O secretário do Tesouro Nacional, Fábio Barbosa, nega que o governo federal tenha tido prejuízo na venda do Banespa. Esse evento não pode ser analisado isoladamente, explica o secretário. A União e São Paulo saíram ganhando porque houve uma mudança de regime fiscal que beneficia os dois.
Na opinião do secretário, seria preciso levar em conta as contribuições do ajuste fiscal para a redução das taxas de juros e para a entrada de investimentos diretos estrangeiros no País. Só assim seria possível, de acordo com Barbosa, fazer uma avaliação do ganho ou prejuízo com a venda do Banespa.
O secretário de Fazenda em exercício de São Paulo, Fernando DallAcqua, avalia que a venda do Banespa para a União no final do ano passado foi bastante positiva para o Estado. Na nossa avaliação, não tivemos prejuízo algum porque recebemos R$ 3,1 bilhões em dinheiro e, indiretamente, o subsídio na taxa de juros, diz o secretário. Isso apesar de São Paulo ter sido prejudicado pela multa de R$ 2,8 bilhões imposta pela Receita Federal e que obrigou uma mudança no curso das negociações.

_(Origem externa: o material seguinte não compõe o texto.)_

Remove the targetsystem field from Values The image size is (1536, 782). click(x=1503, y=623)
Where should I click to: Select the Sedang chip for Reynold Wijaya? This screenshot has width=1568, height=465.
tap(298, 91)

Quando vendeu o banco em definitivo para a União, em dezembro de 99, São Paulo recebeu R$ 1,990 bilhão e mais R$ 169 milhões pelo ágio da privatização da Cesp Tietê. Como o preço foi definido com base no resultado do Banespa em dezembro de 1998, a correção dos valores tem de ser feita levando em conta os juros acumulados em 1999 e até novembro deste ano. Pelos cálculos feitos por DallAcqua, isso eleva o preço de venda do Banespa para R$ 3,071 bilhões. Além disso, o Estado recebeu outros R$ 75 milhões desde que a Receita Federal reviu o valor da multa aplicada ao banco, o que faz com que o valor pago a São Paulo suba para R$ 3,1 bilhões.
O maior ganho do Estado, entretanto, foi com o subsídio às taxas de juros. Antes do acordo de refinanciamento com a União, São Paulo pagava juros de mercado sobre sua dívida com o Banespa e, com o contrato, passou a ter juros fixos e menores.